I introduced myself. The parents didn't introduce themselves. Instead the woman gestured to the slightly shorter girl with long dead straight black hair. I had thought the referral was to a boy, but I was obviously wrong. Right next to her stood a slightly taller, plump girl with long curly black hair tied into braids. I stared back and then the mother who obviously saw my confusion, said, 'it is a boy, but he looks like a girl. The two, brother and sister, stood in front of the TV, transfixed by me, apparently, because they seemed frozen in place. I told the mother we needed to fill in paperwork. She and I pulled the chairs closer to the table, the surface of which, I soon found out, was very sticky. I gave mom my pen and she began filling in the paperwork. The girl approached me and placed herself directly in front of me, staring. She had slightly dysmorphic features, and although she is over three years old, she can't speak, at all. The parents and I spoke spanish, they don't know any english, but the mother informed me that the son has one word, and that is 'shoes' (in english.) He is two and a half and the girl is about 10 months older.
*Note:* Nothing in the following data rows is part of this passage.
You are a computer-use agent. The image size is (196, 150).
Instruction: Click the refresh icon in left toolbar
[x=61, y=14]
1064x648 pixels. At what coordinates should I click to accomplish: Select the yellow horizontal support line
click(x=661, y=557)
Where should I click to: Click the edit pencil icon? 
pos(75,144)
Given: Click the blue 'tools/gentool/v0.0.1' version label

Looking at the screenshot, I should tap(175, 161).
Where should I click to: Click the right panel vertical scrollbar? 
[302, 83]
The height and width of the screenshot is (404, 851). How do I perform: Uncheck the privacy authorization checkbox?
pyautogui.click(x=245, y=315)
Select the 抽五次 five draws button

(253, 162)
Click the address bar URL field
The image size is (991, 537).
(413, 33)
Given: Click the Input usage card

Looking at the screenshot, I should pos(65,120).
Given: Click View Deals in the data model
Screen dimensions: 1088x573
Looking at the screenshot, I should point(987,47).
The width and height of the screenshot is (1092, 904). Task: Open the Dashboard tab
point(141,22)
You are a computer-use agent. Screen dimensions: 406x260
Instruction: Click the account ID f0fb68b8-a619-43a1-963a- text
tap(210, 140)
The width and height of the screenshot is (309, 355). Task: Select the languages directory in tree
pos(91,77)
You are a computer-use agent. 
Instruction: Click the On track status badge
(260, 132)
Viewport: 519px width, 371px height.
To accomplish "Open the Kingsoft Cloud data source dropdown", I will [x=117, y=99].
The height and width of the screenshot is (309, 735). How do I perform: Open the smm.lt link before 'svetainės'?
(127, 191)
I explained to the parents that I would come once a week to work with the boy. It is a one-roomed apartment. Mom and the children are cooped up inside. Dad works in Antioch as a waiter and only returns home once a week. The only outing they ever have is to Childrens Hospital once a week, as the little girl gets transfusions. Mom and the kids take the bus and Bart. All the toys, mom told me, are gifts from the nurses. Otherwise they would not have any toys at all.
My arrival with my bag of toys is an occasion for unrivaled glee. The girl is convinced I am there to play with her and when I come in she hugs my legs and won't let her brother get near. I explain that we need to sit and I have toys for both of them. In response to my reasonable remarks she begins to cry. When she cries and lies on the floor drumming her heels her brother approaches. He keeps still for maybe a split second then he runs around in circles. The girl stops crying and comes back. When she returns he also comes back then she pulls his hair, hard. I tell her to stop, and offer her a toy, but she looks at me and pulls his head harder. He cries, she pulls and I tell her to stop, then she cries. Once she stops crying again she then pulls my hair and kicks me. The boy hides behind a sofa and mom, on my most recent visit, remained in the kitchen cooking chilies, and I coughed and my eyes watered. It is like a circus. Sometimes when the girl stops crying she comes up to me, folds her arms across her chest and babbles in gibberish. No matter what I bring, the boy takes one look then goes to kick his large ball, hard, in my direction.
I have never seen dad again. Last week a man was there, I was not introduced, and after observing this insane performance for a few minutes he left to sit outside. From something mom said I understood he is her brother.
The kids consume enormous amounts of sugar. The boy climbs on the table and eats jam straight from the jar. The suck popsicles and drink soda. I am sure this does not help their excitable states, but I am not sure exactly what to do. I did say to mom that it would be good for him to drink water, as she said he likes it. She cut his hair before my last visit and now he looks like a little boy - a strange little enormous-eyed imp. Now the girl doesn't have that much to pull, but she manages to pull clumps nevertheless.
What I am doing there I do not know. I do not believe I am in anyway contributing and have told this to the case manager.